The change from winter to spring can happen suddenly, as signs for growth and renewal quickly replace images of snow and slush. If you’re not ready for it, you can find yourself rushing to ready your garden when it’s already starting to grow.
It will take time for the ground to be ready for planting seeds or transplanting seedlings, but there are steps that you can take to ready your garden. It’s an opportunity to clean up after a long winter and assess your garden’s needs. Having a plan puts you in control, making sure that you’ve taken the steps to prepare your yard. It allows you to control how and where things grow instead of having to work around wayward plants and flowers.
Follow these steps to set yourself up for a well-maintained and easily managed garden all summer long.
Before you can think of what to grow, you need to clear the land of dead growth and any protective coverings you may have used. If you use burlap sacks or wraps, you can begin by removing them once the threat of frost has passed.
Inspect your trees and shrubs for signs of damage. Winter can cause a lot of damage, so look for broken branches or dry tips on evergreens. Clip and prune these damaged areas back to help your trees and shrubs grow stronger.
Next, clean up any debris that has collected on your lawn and in your flower beds. This includes branches, leaves and any annuals that remain from the fall. Rake the lawn and gather all these materials either for composting or for yard waste collection.
Take this opportunity to look for weeds and remove them while they’re still young and the ground is still soft. It’s much easier to weed in early spring then it is in the summer when they’ve had the chance to grow and develop stronger roots.
Once you’ve cleaned your property and before your garden has begun to grow, you have a clean slate to plan your landscaping. Are you happy with how things grew last year or are there some changes that you’d like to make?
This is your best chance to landscape your garden without disrupting any growth. Think of how your garden grew in previous seasons. What were you happy with? What didn’t work?

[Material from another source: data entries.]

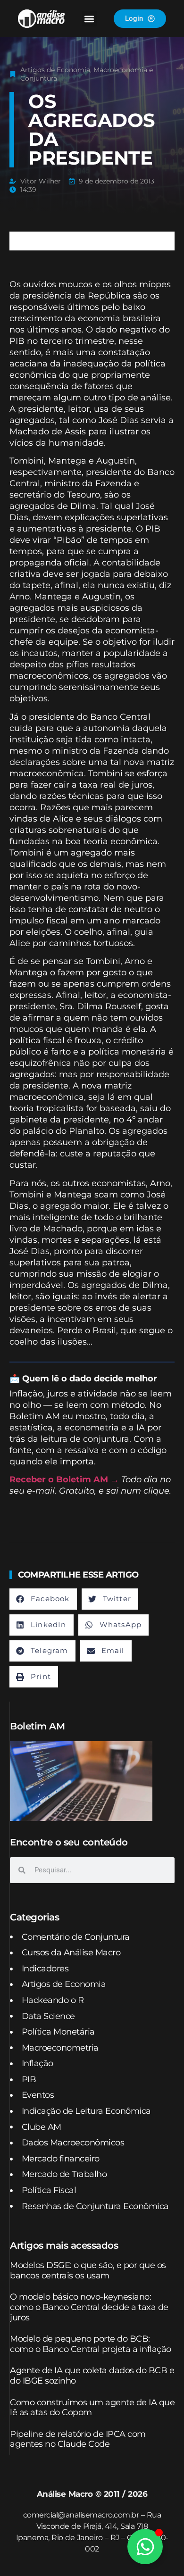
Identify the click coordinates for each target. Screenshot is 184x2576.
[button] (89, 18)
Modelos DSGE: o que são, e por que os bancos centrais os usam (88, 2270)
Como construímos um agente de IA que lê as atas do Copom (92, 2407)
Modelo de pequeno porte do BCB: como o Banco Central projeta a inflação (90, 2344)
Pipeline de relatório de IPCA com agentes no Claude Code (78, 2439)
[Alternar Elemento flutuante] (145, 2546)
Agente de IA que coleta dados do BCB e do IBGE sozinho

Once you’ve determined what you’d like your yard to look like, go out and make the changes. Putting in the effort not only saves you the trouble of working around an already growing garden. It also lets you enjoy these enhancements all summer.
Your garden will be showing signs of life before you know it, so ready the beds early to optimize growth. Turn the soil and evenly rake it out, adding the right fertilizer for the plants you’ll grow. A soil test will let you know if there are any additional nutrients you should consider for better growth.
Edging your beds not only improves the look of your garden but also provides a lip to help keep mulch from sliding away. You will want to maintain your edges throughout the season, but cutting your initial lines early makes it easier to clean without risking damage to any growth.
If you have perennials that have been growing beyond their space, now is the time to divide them. Splitting them before new growth occurs improves their chances of survival while allowing you to control their size and improve their health.
Start by digging the plants out, roots and all. Separate them by either pulling them apart from the roots or by cutting them with a knife or spade. Replant them and provide plenty of water and shade until they’ve had a chance to settle in.
Laying new grass seed is best done either in the fall or spring. Wait for the ground to thaw, then prep it by using a rotary tiller. Use a garden hose to soften it, then lay your seed. Continue to water it regularly to encourage growth.
If you’re looking to fill in a few bare spots, you can loosely spread seed over the problem areas. Again, water the seeded areas regularly. Some products can be laid on top of grass seed, but read the instructions carefully. Young grass is weak and can suffocate under heavy soil.
As the weather gets warmer, you can start to plant flowers and seeds in your garden. Follow the instructions for the optimal time for each plant type.
One thing to consider is what time of the year each type of plant blooms. Vary your selection so you’ll have different plants maturing at different times throughout the season. Also, keep in mind how much space each plant requires and how high they’ll grow. Don’t let taller plants block out the sun for smaller plants.
Speaking of plant height, prepare stakes, trellises, and other supportive structures for your garden. Waiting too long to add support can limit growth while risking damage if you add stakes later.
Getting a headstart on your landscaping will help you get set for a well-organized lawn. Taking the right steps now will save you trouble later in the season. Follow these steps for a great garden all summer long.